* Written problem
Rewrite the lines below, replacing "specified word" with "listed word" wherever it occurs and keeping everything else identical; omit the pictures.

* Supplied records

────────────────────

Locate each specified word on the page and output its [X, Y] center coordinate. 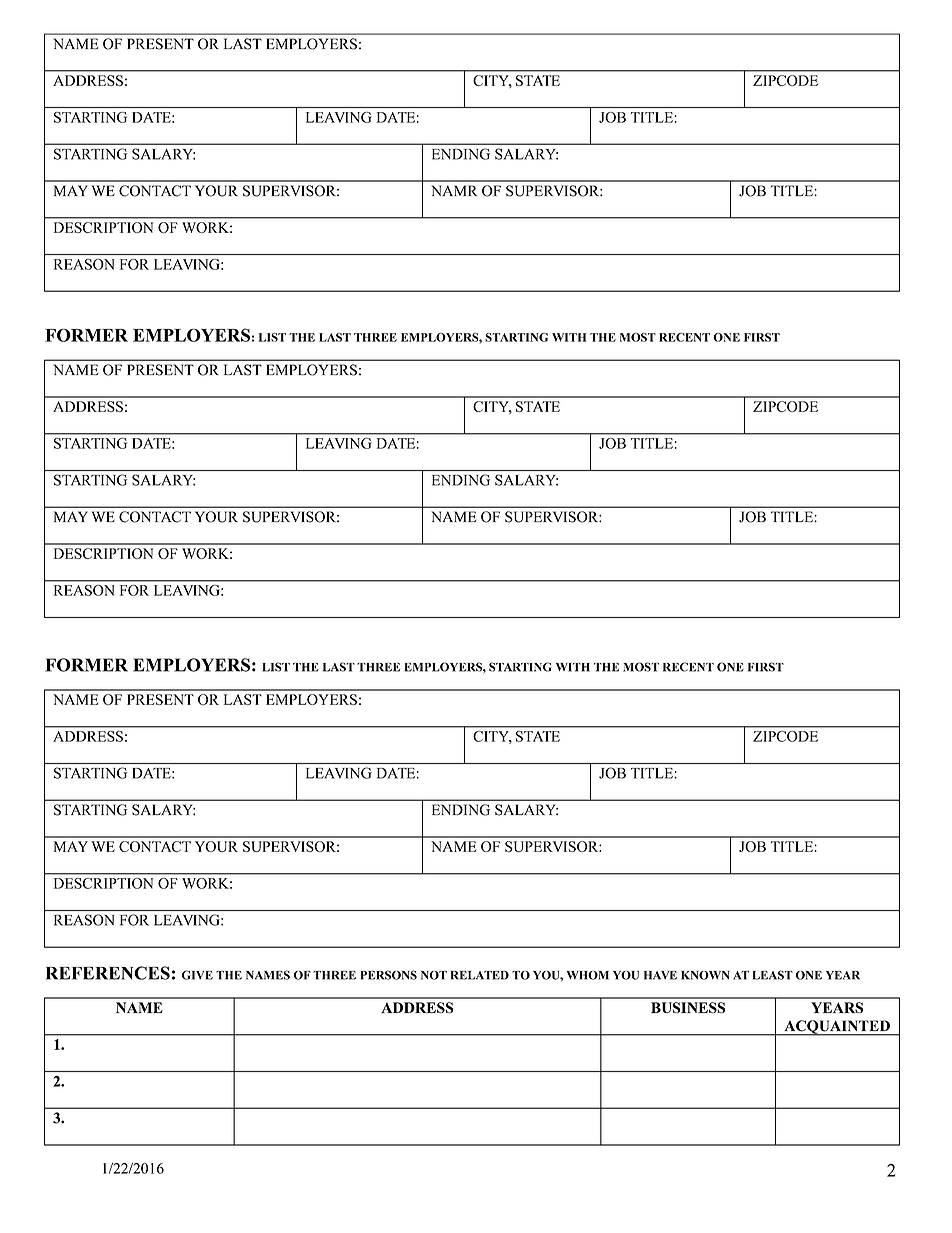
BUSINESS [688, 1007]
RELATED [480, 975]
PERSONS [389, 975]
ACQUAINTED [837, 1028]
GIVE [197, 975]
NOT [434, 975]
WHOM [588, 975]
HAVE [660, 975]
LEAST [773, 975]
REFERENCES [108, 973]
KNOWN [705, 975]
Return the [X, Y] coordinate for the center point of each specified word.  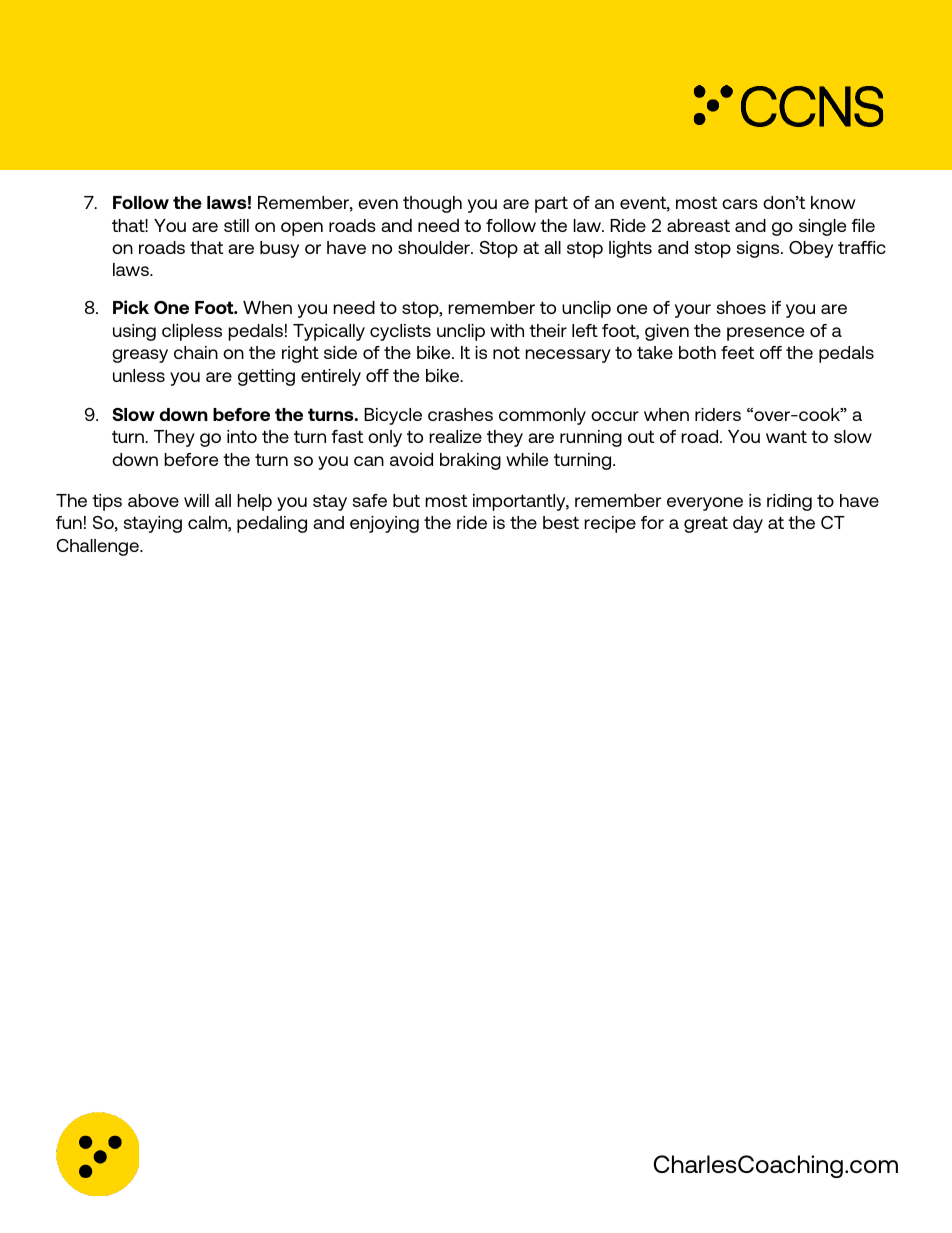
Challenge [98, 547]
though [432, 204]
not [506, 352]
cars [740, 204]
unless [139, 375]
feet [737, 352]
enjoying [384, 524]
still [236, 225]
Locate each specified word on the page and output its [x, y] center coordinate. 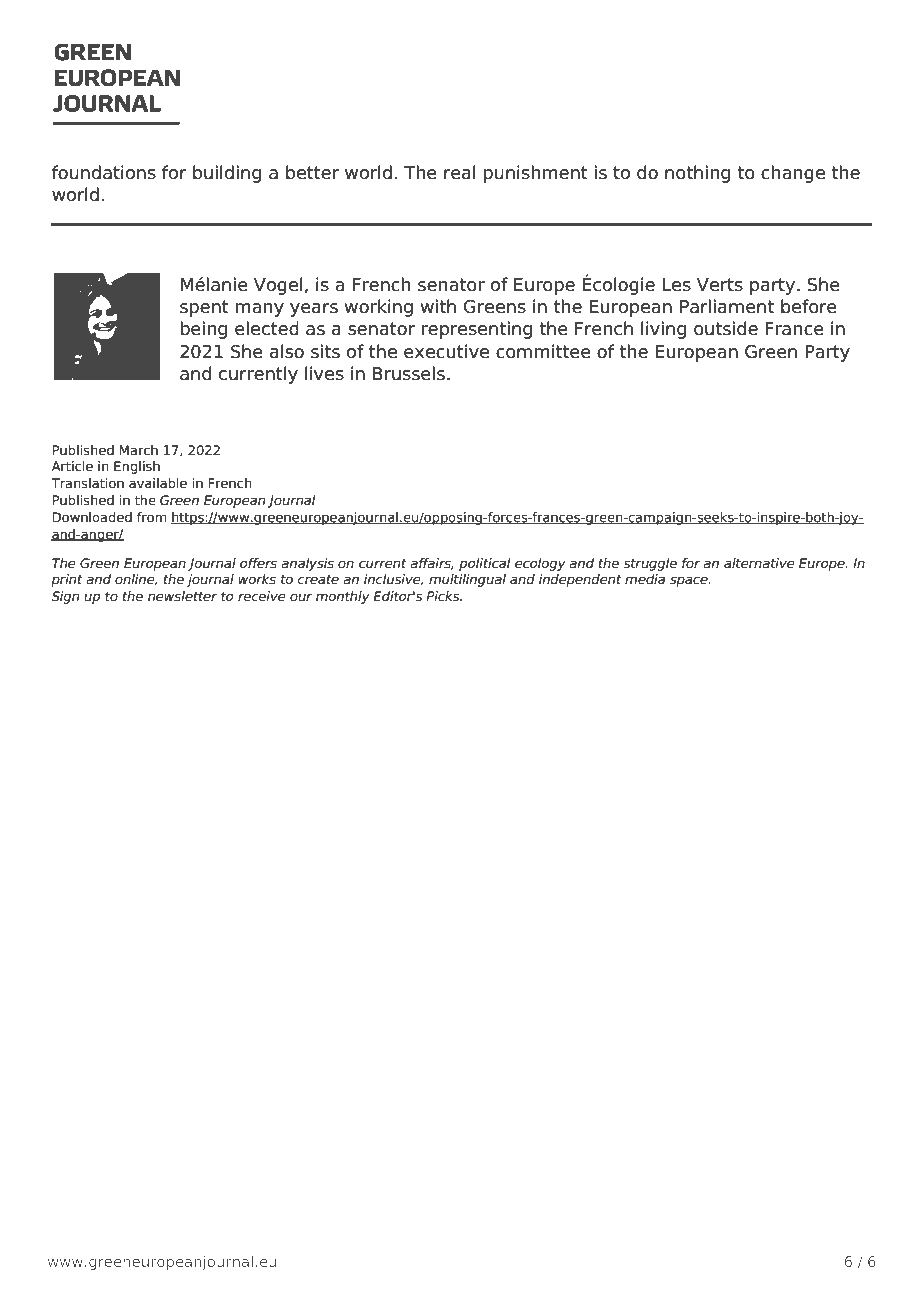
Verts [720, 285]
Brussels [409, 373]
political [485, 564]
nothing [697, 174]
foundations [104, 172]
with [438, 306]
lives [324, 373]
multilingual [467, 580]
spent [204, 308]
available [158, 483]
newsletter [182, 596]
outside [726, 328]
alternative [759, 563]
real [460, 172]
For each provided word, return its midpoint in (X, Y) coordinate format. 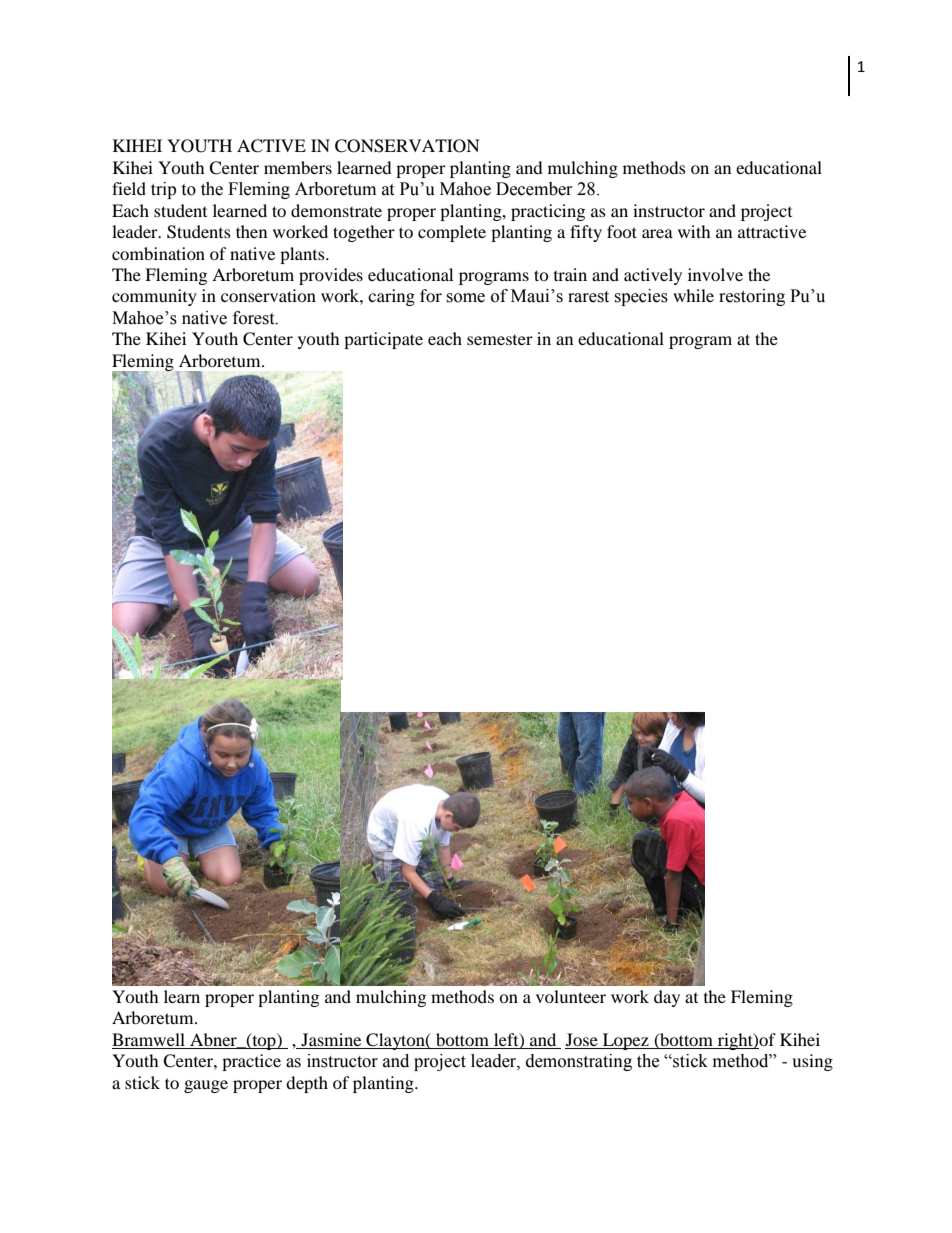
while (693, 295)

────────────────────

* Result for this exercise
Locate each listed word on the page and output its [X, Y] center coordinate. 
BUSINESS [688, 1007]
RELATED [480, 975]
PERSONS [389, 975]
ACQUAINTED [837, 1028]
GIVE [197, 975]
NOT [434, 975]
WHOM [588, 975]
HAVE [660, 975]
LEAST [773, 975]
REFERENCES [108, 973]
KNOWN [705, 975]
Return the [X, Y] coordinate for the center point of each listed word.  
Challenge [98, 547]
though [432, 204]
not [506, 352]
cars [740, 204]
unless [139, 375]
feet [737, 352]
enjoying [384, 524]
still [236, 225]
Locate each listed word on the page and output its [x, y] center coordinate. 
Verts [720, 285]
Brussels [409, 373]
political [485, 564]
nothing [697, 174]
foundations [104, 172]
with [438, 306]
lives [324, 373]
multilingual [467, 580]
spent [204, 308]
available [158, 483]
newsletter [182, 596]
outside [726, 328]
alternative [759, 563]
real [460, 172]
For each provided word, return its midpoint in (X, Y) coordinate format. 
while (693, 295)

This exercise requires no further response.